I slunk down into the water and pushed off out into the black. It was neither cold nor warm. RO congratulated me without irony. We listened to the sounds. We heard something moving in the woods. We heard what sounded like another person and that was, in and of itself, scarier than the idea of a monster. No one came.

I was afraid of losing track of where we were. I thought we’d swim too far away and be unable to find our stuff. I thought we’d lose the bike light or the keys to the lock. I thought my shoes would go missing. I thought I’d get pulled under by a monster.

I inched away, swimming in small circles that largely consisted of treading water and floating backwards with occasional hectic arm motions. Off to one side, light pollution bubbled on the horizon. The sky had more stars than I’d seen since leaving Arizona.

Walden became real.

We sat on the rock and shivered. RO put on a sweatshirt I had packed at the behest of a friend I’ve had since high school. Wet, we looked over the pond and at the sky from the frame of leaning trees in silence.
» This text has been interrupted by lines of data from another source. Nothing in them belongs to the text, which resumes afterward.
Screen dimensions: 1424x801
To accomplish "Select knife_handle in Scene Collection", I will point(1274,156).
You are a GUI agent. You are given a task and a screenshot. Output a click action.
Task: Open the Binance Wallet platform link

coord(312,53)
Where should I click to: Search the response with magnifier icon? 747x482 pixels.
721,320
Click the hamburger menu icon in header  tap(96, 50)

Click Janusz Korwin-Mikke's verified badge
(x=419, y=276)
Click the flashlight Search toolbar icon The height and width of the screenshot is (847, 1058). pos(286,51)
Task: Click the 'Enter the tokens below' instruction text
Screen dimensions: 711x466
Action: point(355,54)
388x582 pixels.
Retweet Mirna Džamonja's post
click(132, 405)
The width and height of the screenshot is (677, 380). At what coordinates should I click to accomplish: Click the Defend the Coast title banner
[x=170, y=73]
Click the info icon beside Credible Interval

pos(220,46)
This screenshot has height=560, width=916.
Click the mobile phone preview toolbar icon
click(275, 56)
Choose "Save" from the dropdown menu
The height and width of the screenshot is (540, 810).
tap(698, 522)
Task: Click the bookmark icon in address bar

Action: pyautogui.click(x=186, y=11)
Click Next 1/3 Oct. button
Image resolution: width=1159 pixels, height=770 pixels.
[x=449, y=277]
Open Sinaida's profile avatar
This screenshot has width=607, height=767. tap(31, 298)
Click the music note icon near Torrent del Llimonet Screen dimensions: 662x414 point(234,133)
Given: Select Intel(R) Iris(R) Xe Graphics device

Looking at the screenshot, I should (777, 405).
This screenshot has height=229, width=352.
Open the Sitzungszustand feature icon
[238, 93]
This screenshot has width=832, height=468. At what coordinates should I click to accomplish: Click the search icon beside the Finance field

Biking back was a fight against myself. We went past a field so full of fireflies it looked as though the field itself, and not the things in it, was alive. They blinked on and off, calling to one another just as the birds and cars had. They called as people do in the night, to stave off loneliness and fulfill biological imperatives.

We ended up lost and biked an extra eight miles. Before we hit the Minuteman, I was so tired, I’d wondered if I would make it. We passed Spy Pond, right near the last stop along the Red Line–one stop away from where I live.

Carrying my bike up the steps to the apartment was the hardest part of the whole evening. My whole body hurt. I sat in a chair in the kitchen. I didn’t move for half an hour.